-- Opening Marker --
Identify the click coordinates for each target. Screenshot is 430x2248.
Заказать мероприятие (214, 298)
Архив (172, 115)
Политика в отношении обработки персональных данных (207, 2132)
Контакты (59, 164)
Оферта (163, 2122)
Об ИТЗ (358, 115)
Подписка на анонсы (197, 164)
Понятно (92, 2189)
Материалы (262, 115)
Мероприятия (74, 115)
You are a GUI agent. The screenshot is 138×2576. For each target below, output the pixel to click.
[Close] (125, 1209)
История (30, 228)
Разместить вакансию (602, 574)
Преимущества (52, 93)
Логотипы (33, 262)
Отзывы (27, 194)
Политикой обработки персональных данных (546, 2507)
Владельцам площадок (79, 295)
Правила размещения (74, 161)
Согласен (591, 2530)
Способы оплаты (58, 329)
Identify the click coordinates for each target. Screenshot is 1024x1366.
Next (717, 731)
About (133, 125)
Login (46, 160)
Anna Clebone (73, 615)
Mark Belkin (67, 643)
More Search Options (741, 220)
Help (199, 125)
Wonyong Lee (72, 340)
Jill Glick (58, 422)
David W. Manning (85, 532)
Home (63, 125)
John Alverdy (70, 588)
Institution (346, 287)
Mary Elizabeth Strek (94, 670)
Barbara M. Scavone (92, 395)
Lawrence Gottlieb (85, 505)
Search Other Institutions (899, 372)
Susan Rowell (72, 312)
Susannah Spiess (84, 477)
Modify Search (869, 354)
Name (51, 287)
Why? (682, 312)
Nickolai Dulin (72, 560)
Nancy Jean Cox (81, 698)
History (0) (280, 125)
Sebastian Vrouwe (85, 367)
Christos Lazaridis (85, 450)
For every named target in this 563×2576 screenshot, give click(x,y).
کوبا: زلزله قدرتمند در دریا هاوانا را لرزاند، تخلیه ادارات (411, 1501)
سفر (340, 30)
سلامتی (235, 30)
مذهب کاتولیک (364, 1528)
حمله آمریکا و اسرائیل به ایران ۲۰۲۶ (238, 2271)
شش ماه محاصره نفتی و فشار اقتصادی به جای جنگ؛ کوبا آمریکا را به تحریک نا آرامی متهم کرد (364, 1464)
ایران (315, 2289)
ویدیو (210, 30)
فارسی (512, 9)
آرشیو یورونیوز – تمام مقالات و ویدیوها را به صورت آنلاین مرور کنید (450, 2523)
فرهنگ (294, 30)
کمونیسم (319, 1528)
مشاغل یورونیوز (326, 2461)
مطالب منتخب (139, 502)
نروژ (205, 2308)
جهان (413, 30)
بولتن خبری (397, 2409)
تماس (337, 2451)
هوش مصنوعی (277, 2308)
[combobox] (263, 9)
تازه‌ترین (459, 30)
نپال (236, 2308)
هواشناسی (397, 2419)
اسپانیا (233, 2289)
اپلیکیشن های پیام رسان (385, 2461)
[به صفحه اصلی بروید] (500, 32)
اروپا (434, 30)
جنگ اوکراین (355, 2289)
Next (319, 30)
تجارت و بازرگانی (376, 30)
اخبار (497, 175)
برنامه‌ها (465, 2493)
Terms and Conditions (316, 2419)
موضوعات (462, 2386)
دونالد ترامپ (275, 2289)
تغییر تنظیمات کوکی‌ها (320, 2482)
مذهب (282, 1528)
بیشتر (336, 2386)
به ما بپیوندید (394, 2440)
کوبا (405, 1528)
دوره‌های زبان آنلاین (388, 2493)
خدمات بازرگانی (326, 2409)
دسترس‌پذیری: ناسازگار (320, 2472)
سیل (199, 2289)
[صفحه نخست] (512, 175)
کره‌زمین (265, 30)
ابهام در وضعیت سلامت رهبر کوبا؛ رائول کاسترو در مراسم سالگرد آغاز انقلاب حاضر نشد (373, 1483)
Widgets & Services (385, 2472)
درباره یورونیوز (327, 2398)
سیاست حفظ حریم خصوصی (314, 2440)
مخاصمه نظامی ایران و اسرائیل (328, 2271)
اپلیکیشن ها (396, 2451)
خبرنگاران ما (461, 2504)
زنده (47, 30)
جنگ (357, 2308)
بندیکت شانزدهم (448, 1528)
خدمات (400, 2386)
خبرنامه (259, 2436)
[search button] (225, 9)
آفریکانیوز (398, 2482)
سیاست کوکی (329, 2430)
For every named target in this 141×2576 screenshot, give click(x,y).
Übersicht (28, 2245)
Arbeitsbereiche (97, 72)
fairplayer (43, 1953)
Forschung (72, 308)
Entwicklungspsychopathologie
-- Closing Marker --
What is required:
Lines to set down from above: the line with "شش ماه محاصره", the line with "خدمات (400, 2386)", and every line between, each exactly as written.

Result of this task:
شش ماه محاصره نفتی و فشار اقتصادی به جای جنگ؛ کوبا آمریکا را به تحریک نا آرامی متهم کرد (364, 1464)
ایران (315, 2289)
ویدیو (210, 30)
فارسی (512, 9)
آرشیو یورونیوز – تمام مقالات و ویدیوها را به صورت آنلاین مرور کنید (450, 2523)
فرهنگ (294, 30)
کمونیسم (319, 1528)
مشاغل یورونیوز (326, 2461)
مطالب منتخب (139, 502)
نروژ (205, 2308)
جهان (413, 30)
بولتن خبری (397, 2409)
تماس (337, 2451)
هوش مصنوعی (277, 2308)
[combobox] (263, 9)
تازه‌ترین (459, 30)
نپال (236, 2308)
هواشناسی (397, 2419)
اسپانیا (233, 2289)
اپلیکیشن های پیام رسان (385, 2461)
[به صفحه اصلی بروید] (500, 32)
اروپا (434, 30)
جنگ اوکراین (355, 2289)
Next (319, 30)
تجارت و بازرگانی (376, 30)
اخبار (497, 175)
برنامه‌ها (465, 2493)
Terms and Conditions (316, 2419)
موضوعات (462, 2386)
دونالد ترامپ (275, 2289)
تغییر تنظیمات کوکی‌ها (320, 2482)
مذهب (282, 1528)
بیشتر (336, 2386)
به ما بپیوندید (394, 2440)
کوبا (405, 1528)
دوره‌های زبان آنلاین (388, 2493)
خدمات بازرگانی (326, 2409)
دسترس‌پذیری: ناسازگار (320, 2472)
سیل (199, 2289)
[صفحه نخست] (512, 175)
کره‌زمین (265, 30)
ابهام در وضعیت سلامت رهبر کوبا؛ رائول کاسترو در مراسم سالگرد آغاز انقلاب حاضر نشد (373, 1483)
Widgets & Services (385, 2472)
درباره یورونیوز (327, 2398)
سیاست حفظ حریم خصوصی (314, 2440)
مخاصمه نظامی ایران و اسرائیل (328, 2271)
اپلیکیشن ها (396, 2451)
خبرنگاران ما (461, 2504)
زنده (47, 30)
جنگ (357, 2308)
بندیکت شانزدهم (448, 1528)
خدمات (400, 2386)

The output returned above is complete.